[Dataset excerpts]
────────────────

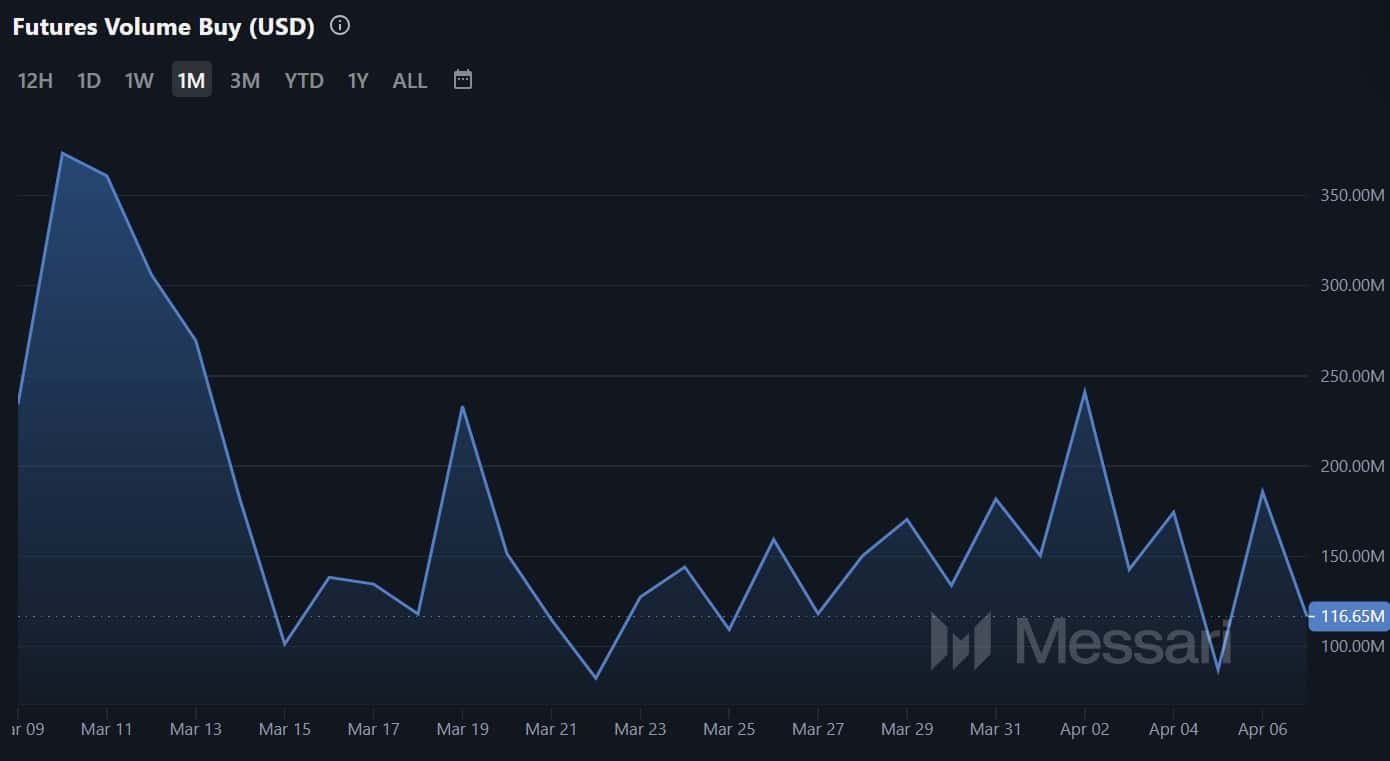The image size is (1390, 761).
Task: Switch to 1D time range
Action: (89, 81)
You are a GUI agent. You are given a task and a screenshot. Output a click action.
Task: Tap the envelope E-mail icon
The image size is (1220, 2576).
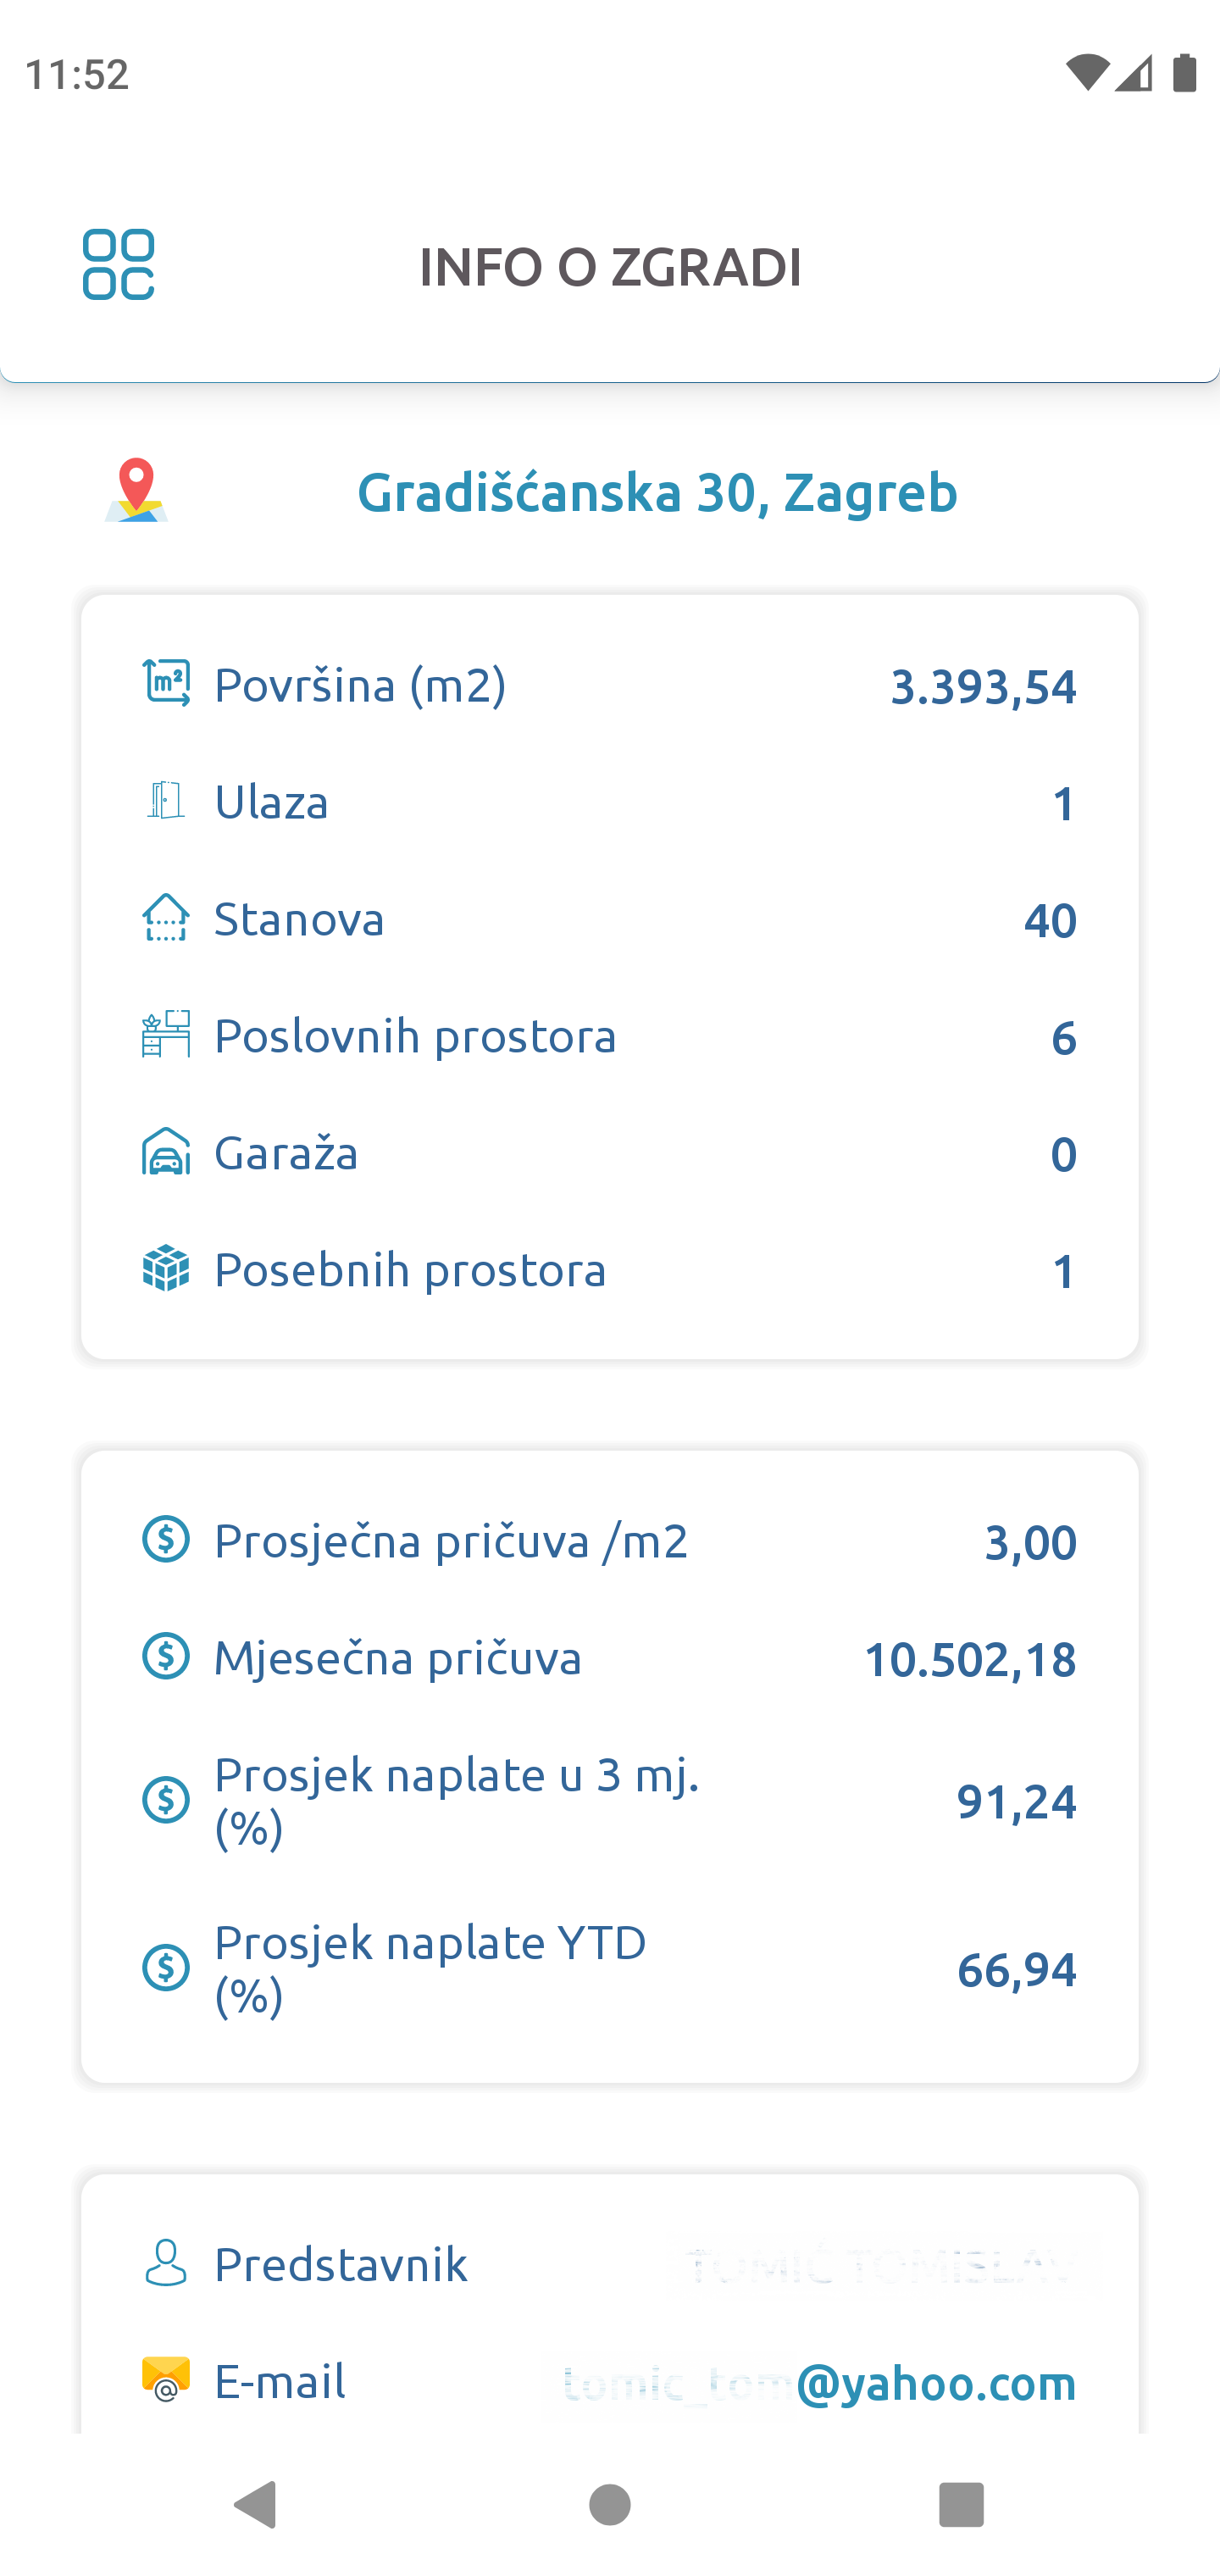click(x=166, y=2380)
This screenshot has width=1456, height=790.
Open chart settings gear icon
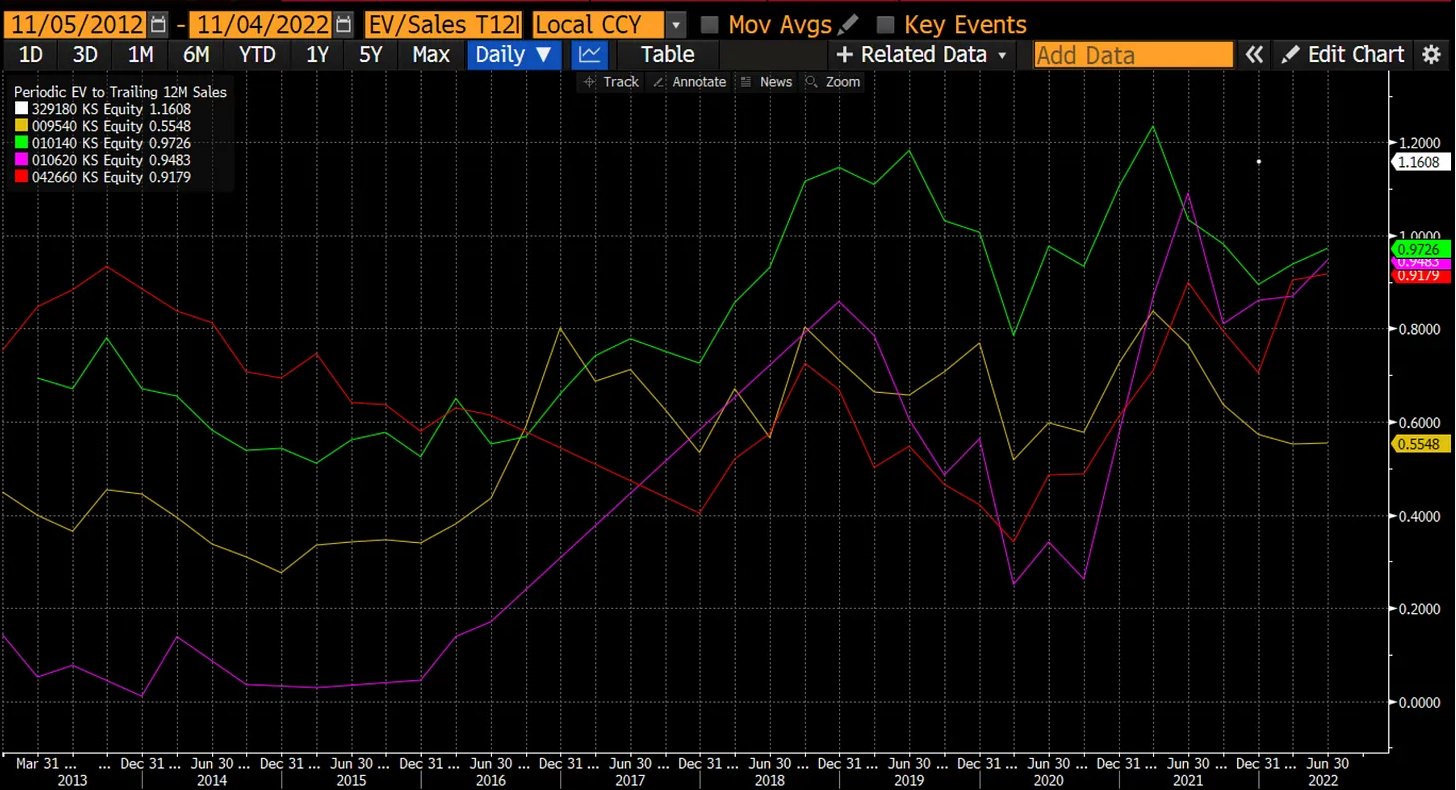click(x=1432, y=55)
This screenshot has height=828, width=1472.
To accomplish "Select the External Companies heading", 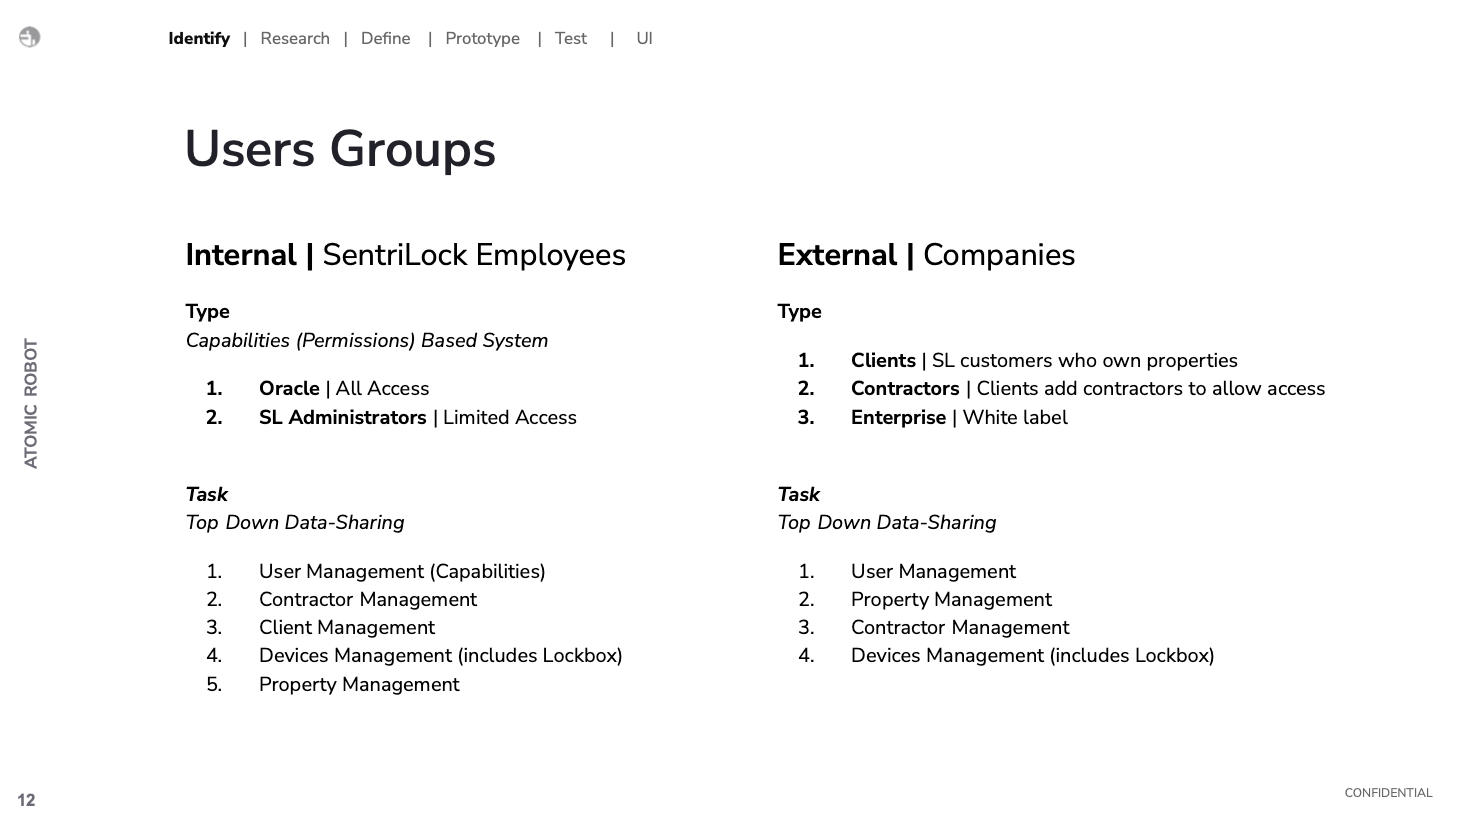I will tap(926, 255).
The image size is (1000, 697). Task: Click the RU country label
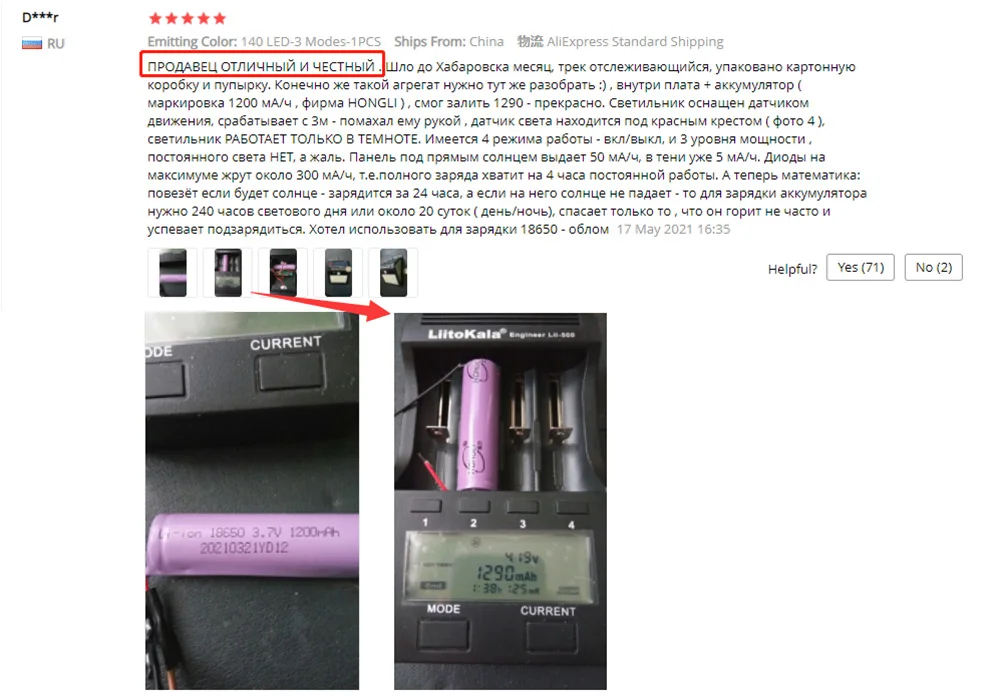coord(55,43)
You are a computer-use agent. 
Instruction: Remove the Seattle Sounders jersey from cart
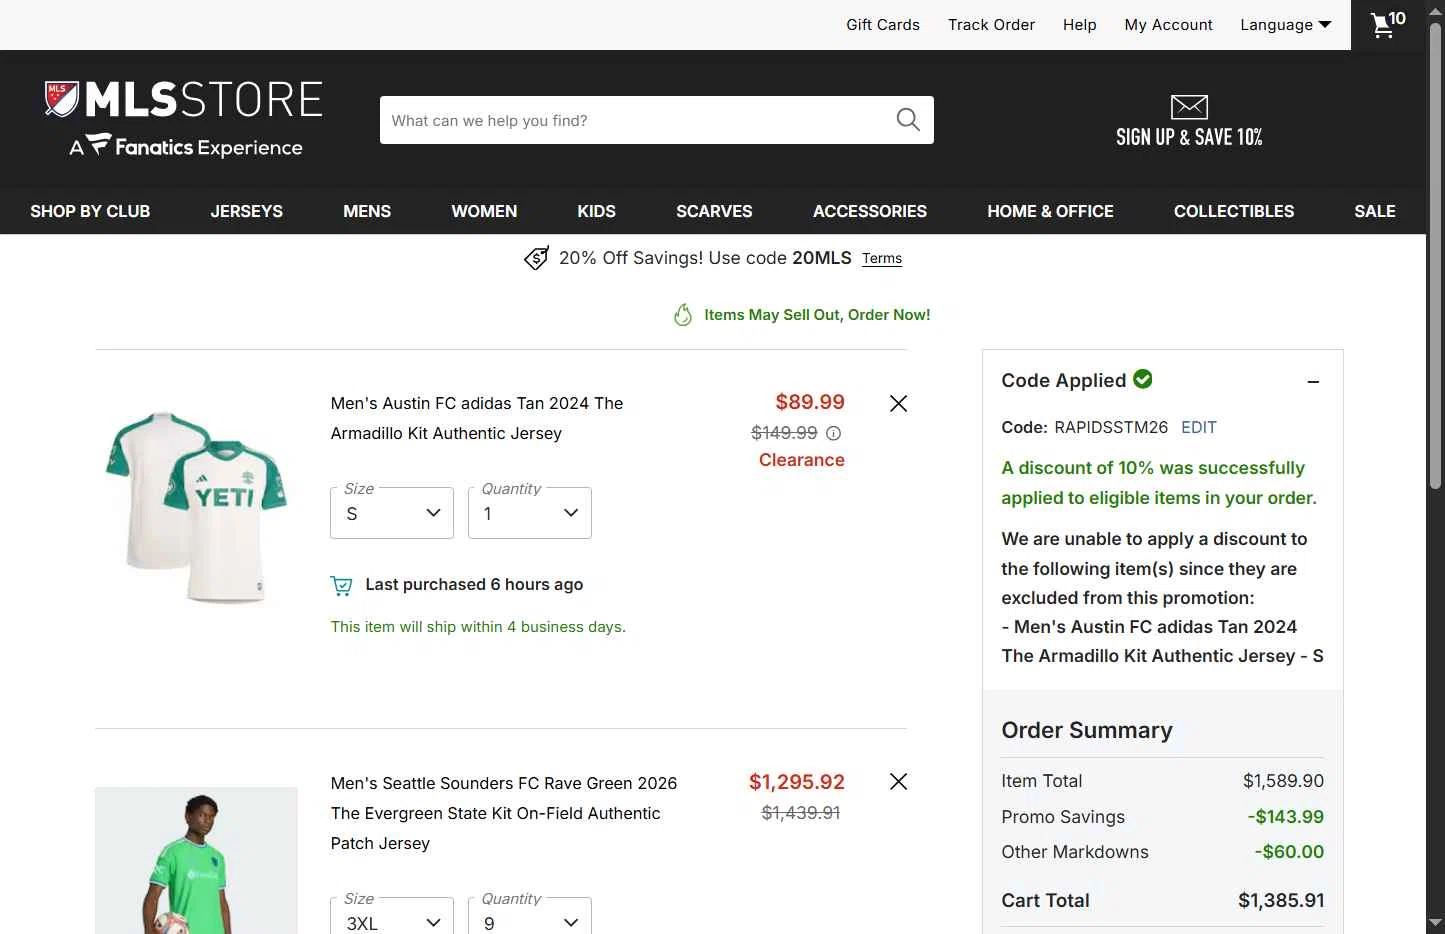coord(899,782)
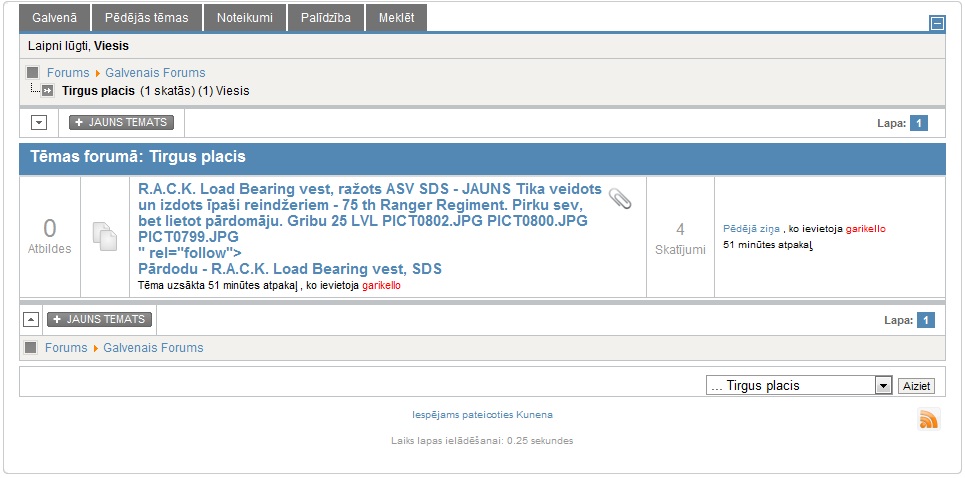Open the Galvenais Forums link in top breadcrumb
The image size is (965, 478).
click(x=155, y=73)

────────────────

Starting with the line above that holds "You are a GUI", restate each line word for word up to and including the line that holds "This screenshot has width=1456, height=790.". Drop the pictures.

*Answer area*.
You are a GUI agent. You are given a task and a screenshot. Output a click action.
Task: Tap the envelope E-mail icon
The image size is (1220, 2576).
click(x=166, y=2380)
This screenshot has width=1456, height=790.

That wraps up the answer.